(Stored records)
BEGIN

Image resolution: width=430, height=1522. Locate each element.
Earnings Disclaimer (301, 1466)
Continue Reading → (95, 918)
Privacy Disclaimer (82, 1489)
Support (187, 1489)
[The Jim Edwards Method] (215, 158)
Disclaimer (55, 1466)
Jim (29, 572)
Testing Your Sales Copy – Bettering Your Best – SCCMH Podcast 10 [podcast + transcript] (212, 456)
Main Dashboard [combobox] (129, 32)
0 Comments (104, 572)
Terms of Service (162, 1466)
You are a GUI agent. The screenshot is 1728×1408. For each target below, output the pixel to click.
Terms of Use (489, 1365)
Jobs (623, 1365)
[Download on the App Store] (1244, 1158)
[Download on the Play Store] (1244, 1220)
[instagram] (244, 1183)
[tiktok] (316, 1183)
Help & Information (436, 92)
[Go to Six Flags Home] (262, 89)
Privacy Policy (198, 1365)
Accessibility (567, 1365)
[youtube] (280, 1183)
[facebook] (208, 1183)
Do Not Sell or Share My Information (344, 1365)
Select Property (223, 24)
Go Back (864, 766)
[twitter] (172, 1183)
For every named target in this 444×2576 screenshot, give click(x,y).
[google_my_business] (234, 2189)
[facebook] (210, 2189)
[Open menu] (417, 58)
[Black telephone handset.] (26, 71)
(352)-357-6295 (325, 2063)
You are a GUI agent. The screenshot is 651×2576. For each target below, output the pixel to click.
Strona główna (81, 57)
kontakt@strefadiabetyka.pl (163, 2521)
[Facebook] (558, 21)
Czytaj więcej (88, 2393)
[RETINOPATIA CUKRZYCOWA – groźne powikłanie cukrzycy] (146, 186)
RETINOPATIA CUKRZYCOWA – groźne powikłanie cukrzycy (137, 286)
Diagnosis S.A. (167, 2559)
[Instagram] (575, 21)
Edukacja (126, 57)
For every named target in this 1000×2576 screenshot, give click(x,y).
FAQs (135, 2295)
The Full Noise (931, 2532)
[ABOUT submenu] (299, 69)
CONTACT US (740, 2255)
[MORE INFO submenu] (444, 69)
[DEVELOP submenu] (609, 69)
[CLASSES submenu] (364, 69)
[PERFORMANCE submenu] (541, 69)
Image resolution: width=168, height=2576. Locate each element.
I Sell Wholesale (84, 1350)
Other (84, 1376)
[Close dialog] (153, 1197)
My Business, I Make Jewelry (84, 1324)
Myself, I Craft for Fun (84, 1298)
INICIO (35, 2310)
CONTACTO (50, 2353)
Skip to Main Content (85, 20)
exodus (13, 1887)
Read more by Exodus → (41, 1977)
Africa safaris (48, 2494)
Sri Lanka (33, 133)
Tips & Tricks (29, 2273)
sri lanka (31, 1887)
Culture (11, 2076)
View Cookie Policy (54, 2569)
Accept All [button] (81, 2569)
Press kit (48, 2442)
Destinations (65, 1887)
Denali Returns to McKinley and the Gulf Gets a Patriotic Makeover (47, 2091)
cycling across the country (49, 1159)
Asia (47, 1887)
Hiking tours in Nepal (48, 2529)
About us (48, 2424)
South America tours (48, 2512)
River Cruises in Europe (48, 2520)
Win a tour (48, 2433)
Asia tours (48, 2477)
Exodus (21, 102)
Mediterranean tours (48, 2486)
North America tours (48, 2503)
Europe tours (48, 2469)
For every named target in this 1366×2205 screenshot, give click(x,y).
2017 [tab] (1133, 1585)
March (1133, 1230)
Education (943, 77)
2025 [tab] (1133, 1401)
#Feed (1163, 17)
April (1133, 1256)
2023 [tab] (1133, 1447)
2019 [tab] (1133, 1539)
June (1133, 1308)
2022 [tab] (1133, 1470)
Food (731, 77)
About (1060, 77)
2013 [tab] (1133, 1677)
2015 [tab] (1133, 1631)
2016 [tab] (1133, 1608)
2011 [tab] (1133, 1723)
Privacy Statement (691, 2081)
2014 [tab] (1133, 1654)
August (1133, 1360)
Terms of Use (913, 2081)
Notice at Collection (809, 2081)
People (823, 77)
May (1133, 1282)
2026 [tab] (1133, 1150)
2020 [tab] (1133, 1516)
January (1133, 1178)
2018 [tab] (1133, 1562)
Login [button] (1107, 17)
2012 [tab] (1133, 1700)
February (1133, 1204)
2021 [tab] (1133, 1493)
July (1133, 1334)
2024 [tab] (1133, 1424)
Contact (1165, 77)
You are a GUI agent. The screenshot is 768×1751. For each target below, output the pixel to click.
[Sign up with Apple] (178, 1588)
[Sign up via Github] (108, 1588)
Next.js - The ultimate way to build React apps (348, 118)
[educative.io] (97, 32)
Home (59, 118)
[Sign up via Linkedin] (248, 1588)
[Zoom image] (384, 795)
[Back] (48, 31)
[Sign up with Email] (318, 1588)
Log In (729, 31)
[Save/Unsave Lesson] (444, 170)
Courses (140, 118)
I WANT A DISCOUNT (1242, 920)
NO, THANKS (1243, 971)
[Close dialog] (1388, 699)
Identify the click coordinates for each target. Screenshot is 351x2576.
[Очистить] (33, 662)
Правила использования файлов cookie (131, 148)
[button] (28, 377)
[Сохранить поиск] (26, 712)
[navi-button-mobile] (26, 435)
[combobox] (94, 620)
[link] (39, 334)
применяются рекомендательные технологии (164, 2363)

END

What is needed - Repeat every line exactly, starting with the first line of the entries, and stop once the line containing "[CLASSES submenu] (364, 69)" has been given.

Your response -
Image resolution: width=430, height=1522. Locate each element.
Earnings Disclaimer (301, 1466)
Continue Reading → (95, 918)
Privacy Disclaimer (82, 1489)
Support (187, 1489)
[The Jim Edwards Method] (215, 158)
Disclaimer (55, 1466)
Jim (29, 572)
Testing Your Sales Copy – Bettering Your Best – SCCMH Podcast 10 [podcast + transcript] (212, 456)
Main Dashboard [combobox] (129, 32)
0 Comments (104, 572)
Terms of Service (162, 1466)
You are a GUI agent. The screenshot is 1728×1408. For each target below, output the pixel to click.
Terms of Use (489, 1365)
Jobs (623, 1365)
[Download on the App Store] (1244, 1158)
[Download on the Play Store] (1244, 1220)
[instagram] (244, 1183)
[tiktok] (316, 1183)
Help & Information (436, 92)
[Go to Six Flags Home] (262, 89)
Privacy Policy (198, 1365)
Accessibility (567, 1365)
[youtube] (280, 1183)
[facebook] (208, 1183)
Do Not Sell or Share My Information (344, 1365)
Select Property (223, 24)
Go Back (864, 766)
[twitter] (172, 1183)
For every named target in this 444×2576 screenshot, give click(x,y).
[google_my_business] (234, 2189)
[facebook] (210, 2189)
[Open menu] (417, 58)
[Black telephone handset.] (26, 71)
(352)-357-6295 (325, 2063)
You are a GUI agent. The screenshot is 651×2576. For each target below, output the pixel to click.
Strona główna (81, 57)
kontakt@strefadiabetyka.pl (163, 2521)
[Facebook] (558, 21)
Czytaj więcej (88, 2393)
[RETINOPATIA CUKRZYCOWA – groźne powikłanie cukrzycy] (146, 186)
RETINOPATIA CUKRZYCOWA – groźne powikłanie cukrzycy (137, 286)
Diagnosis S.A. (167, 2559)
[Instagram] (575, 21)
Edukacja (126, 57)
For every named target in this 1000×2576 screenshot, give click(x,y).
FAQs (135, 2295)
The Full Noise (931, 2532)
[ABOUT submenu] (299, 69)
CONTACT US (740, 2255)
[MORE INFO submenu] (444, 69)
[DEVELOP submenu] (609, 69)
[CLASSES submenu] (364, 69)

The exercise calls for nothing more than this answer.